Central sensitisation in pelvic pain: A cohort study.

Central sensitisation (CS) leads to pain amplification and impacts on the management of pelvic pain (PP). Identification of CS in patients with PP may provide additional treatment pathways and improve patient outcomes.

The aims are to quantify the prevalence of questionnaire-predicted CS (QPCS) in patients presenting with PP and investigate associations between QPCS and clinical variables.

This was an observational, cross-sectional study. Subjects with PP completed a questionnaire comprising four validated tools: the Central Sensitisation Inventory (CSI) for QPCS, Pain Catastrophising Scale for Catastrophising Trait, Bladder Pain/Interstitial Cystitis Symptom Score for bladder pain syndrome (BPS) and the Rome IV criteria for irritable bowel syndrome (IBS).
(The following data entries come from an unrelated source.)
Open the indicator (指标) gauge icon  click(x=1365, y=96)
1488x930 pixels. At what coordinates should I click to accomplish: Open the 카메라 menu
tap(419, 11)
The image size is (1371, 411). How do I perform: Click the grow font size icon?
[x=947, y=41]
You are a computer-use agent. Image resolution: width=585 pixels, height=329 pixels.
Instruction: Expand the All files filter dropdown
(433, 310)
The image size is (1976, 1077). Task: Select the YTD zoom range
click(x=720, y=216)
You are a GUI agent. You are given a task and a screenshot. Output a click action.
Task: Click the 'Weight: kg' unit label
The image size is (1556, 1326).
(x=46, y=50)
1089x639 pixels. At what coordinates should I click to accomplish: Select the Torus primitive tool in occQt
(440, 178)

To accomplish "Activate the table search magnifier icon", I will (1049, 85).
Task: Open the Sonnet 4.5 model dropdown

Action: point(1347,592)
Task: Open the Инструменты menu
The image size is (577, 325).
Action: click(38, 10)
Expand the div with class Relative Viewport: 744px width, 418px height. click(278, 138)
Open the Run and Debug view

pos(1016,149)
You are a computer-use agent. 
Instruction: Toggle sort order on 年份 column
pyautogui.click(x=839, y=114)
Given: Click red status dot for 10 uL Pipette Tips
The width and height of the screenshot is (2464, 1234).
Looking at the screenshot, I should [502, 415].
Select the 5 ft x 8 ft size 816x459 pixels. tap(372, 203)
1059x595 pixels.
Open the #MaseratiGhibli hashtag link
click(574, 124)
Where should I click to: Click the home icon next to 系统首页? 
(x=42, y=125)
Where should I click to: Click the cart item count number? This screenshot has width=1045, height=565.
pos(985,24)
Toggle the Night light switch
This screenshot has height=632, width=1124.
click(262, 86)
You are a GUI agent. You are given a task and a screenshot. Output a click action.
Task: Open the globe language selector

One hundred and eleven women were enrolled in the study; 74.8% (n = 83) had a CSI score of >40, indicating the presence of QPCS. Subjects with QPCS were more likely to screen positive for catastrophising trait (odds ratio (OR) 3.57, 95% CI 1.19-10.76, P = 0.02), BPS (OR 11.77, 95% CI 2.13-64.89, P = 0.005) and IBS (OR 2.6, 95% CI 1.05-6.43, P = 0.04). They were more likely to experience pain for more than two years (OR 4.98, 95% CI 1.94-12.82, P = 0.001) and other pain symptoms involving bladder (OR 9.87, 95% CI 2.52-38.67, P = 0.001), bowel (OR 3.13, 95% CI 1.31-7.48, P = 0.01), back (OR 4.17, 95% CI 1.66-10.51, P = 0.002) and vulva (OR 3.61, 95% CI 1.21-10.82, P = 0.02). They also had higher previous diagnoses of mental health disorder (OR 3.5, 95% CI 1.5-8.4, P = 0.005) or IBS (OR 8.9, 95% CI 1.6-49.1, P = 0.01).

QPCS occurs frequently in patients with PP, and subjects with QPCS experience more prolonged and complex pain.

The Australian & New Zealand journal of obstetrics & gynaecology. 2022 Aug 11 [Epub ahead of print]

Amelia Ryan, Martin Healey, Claudia Cheng, Uri Dior, Charlotte Reddington

Waitemata District Health Board, Auckland, New Zealand., Royal Women's Hospital, Melbourne, Australia., Endometriosis Centre, Hadassah-Hebrew University Hospital, Jerusalem, Israel.